Receptors are either membrane-spanning or intracellular proteins, which upon binding a ligand,
get activated and transmit the signal downstream to elicit a response. Drugs bind receptors, either
mimicking the action of endogenous ligands or blocking the receptor activity to bring about a
modified response.
A second class of drug targets includes the ion channels that facilitate the ion movement across
the cell and help in neurotransmission or muscle contraction. Ion channels can be ligand-gated,
whose opening and closing are controlled by an external ligand, or voltage-gated, controlled by
changing membrane potential. Drugs target ion channels either by binding to the ligand binding
site or the allosteric site, or by directly blocking the channel pore. Sedatives such as
benzodiazepines bind at the allosteric site of the GABA receptor, a ligand-gated ion channel, and
enhance the binding of GABA to the ligand-binding site. In contrast, vasodilators such as
dihydropyridine block L-type calcium channels in cardiac muscle cells.
A third class of drug targets includes transporters. Transporters help move small lipid-insoluble
molecules and other metabolites across the membrane. Many available drugs block the
functioning of these transporters. For example, diuretics such as furosemide and
hydrochlorothiazide, block kidney tubule transporters to prevent sodium reabsorption.

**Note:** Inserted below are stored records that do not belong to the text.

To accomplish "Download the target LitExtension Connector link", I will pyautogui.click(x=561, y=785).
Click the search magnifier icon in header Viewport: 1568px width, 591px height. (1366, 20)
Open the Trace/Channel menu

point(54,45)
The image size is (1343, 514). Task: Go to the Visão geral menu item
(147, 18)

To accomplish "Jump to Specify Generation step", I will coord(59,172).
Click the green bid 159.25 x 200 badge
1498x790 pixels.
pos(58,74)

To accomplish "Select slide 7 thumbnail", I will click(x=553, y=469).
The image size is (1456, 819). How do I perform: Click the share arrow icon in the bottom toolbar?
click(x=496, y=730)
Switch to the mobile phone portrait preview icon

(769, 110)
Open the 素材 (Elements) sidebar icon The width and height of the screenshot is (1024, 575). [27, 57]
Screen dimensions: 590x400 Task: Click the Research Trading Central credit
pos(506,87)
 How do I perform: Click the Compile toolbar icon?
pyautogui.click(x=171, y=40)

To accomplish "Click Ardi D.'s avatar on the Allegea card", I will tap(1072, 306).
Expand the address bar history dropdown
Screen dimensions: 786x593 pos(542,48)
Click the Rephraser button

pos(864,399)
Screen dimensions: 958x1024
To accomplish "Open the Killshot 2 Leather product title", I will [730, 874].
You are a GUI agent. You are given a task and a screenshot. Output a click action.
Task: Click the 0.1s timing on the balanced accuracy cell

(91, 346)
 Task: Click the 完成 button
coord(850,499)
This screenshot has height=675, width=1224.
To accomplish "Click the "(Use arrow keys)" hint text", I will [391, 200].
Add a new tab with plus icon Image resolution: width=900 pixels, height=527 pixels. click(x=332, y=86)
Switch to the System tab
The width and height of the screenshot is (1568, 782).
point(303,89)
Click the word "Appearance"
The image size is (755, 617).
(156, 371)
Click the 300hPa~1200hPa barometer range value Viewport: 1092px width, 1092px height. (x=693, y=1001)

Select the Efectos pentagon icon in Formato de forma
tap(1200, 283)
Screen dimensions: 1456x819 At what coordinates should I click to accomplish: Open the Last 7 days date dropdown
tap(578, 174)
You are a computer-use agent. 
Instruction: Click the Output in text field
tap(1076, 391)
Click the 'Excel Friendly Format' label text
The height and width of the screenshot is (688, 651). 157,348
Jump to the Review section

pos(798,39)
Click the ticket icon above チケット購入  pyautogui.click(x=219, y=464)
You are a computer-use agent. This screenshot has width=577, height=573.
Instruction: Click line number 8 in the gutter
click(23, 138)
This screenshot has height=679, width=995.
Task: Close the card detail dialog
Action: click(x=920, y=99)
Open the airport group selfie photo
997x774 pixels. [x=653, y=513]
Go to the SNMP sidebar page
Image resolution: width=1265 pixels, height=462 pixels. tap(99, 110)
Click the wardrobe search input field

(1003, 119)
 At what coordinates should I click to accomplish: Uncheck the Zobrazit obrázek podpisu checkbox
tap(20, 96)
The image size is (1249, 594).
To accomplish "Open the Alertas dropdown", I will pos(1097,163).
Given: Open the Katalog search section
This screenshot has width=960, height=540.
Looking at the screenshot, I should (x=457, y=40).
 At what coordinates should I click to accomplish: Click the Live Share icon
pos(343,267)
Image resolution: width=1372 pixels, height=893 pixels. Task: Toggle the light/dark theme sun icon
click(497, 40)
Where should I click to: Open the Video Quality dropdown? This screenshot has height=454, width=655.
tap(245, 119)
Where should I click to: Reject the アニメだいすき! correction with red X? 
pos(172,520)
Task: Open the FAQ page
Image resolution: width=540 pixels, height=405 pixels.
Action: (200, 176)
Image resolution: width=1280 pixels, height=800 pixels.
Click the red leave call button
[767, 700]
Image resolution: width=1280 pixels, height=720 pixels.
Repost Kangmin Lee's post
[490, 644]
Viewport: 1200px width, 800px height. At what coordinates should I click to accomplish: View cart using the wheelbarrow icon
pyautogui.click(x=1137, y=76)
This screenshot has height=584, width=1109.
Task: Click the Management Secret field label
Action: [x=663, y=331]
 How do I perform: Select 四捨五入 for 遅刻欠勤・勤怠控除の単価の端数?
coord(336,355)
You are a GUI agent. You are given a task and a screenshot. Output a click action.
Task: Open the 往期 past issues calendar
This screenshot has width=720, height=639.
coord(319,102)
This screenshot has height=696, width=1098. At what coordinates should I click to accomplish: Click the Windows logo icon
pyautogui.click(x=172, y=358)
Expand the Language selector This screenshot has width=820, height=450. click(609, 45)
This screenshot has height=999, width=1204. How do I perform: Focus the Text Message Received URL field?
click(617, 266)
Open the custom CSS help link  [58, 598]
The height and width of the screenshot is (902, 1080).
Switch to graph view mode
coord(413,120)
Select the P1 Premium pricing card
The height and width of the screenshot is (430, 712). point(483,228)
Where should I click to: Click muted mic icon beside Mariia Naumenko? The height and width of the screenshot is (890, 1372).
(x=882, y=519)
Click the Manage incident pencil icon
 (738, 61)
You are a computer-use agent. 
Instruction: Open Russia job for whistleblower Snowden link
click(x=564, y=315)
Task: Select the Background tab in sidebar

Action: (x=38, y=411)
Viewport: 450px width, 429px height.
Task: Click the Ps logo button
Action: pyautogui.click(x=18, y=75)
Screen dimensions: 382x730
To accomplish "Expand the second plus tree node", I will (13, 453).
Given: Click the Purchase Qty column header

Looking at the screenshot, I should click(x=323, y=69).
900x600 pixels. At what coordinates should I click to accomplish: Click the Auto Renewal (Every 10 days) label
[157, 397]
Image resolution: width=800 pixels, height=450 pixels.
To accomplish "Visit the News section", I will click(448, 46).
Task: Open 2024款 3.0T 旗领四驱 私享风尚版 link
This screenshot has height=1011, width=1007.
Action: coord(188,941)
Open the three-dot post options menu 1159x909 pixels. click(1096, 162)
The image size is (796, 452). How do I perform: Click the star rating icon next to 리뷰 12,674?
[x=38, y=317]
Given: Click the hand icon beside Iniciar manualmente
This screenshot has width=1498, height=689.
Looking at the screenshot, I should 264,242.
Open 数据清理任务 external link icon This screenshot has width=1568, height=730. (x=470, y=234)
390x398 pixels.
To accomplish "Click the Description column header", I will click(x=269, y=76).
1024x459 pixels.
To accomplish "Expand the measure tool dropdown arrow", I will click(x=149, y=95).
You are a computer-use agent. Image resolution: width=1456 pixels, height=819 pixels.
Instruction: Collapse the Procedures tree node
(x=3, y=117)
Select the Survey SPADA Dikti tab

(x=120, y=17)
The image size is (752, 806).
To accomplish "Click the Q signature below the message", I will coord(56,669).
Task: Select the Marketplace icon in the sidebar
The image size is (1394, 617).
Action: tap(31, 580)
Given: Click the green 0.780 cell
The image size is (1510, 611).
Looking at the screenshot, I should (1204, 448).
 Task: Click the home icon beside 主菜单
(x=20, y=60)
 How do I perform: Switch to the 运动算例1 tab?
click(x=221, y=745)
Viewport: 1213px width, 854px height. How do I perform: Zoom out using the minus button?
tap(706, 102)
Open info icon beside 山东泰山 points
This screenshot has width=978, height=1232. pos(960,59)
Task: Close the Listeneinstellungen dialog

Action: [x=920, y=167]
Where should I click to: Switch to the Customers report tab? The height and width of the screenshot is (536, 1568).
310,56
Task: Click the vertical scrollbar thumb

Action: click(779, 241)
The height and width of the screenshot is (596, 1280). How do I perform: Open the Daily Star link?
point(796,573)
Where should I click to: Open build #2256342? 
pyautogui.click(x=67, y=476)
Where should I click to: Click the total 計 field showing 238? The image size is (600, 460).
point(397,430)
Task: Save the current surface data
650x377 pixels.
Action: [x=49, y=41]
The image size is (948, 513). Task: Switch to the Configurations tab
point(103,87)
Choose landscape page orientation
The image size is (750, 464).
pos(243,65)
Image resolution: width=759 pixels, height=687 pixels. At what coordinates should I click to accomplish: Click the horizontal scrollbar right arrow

Several other drugs target enzymes, or other biological catalysts, that carry out biochemical
reactions inside a cell. Some drugs act as substrate analogs that may bind reversibly or irreversibly
to inhibit enzyme activity. Others work as false substrates, which bind the enzyme to allow the
biochemical reaction but form an abnormal end product. Examples include fluorouracil, an
anticancer drug that replaces uracil during purine biosynthesis, blocking DNA biosynthesis and
inhibiting cell division.
In addition to these targets, certain drugs, such as colchicine, interact with tubulin, a structural
protein, and are often used to treat arthritic gout. Others prevent bacterial invasion or cancer cell
proliferation by targeting bacterial cell wall proteins, DNA, and other proteins.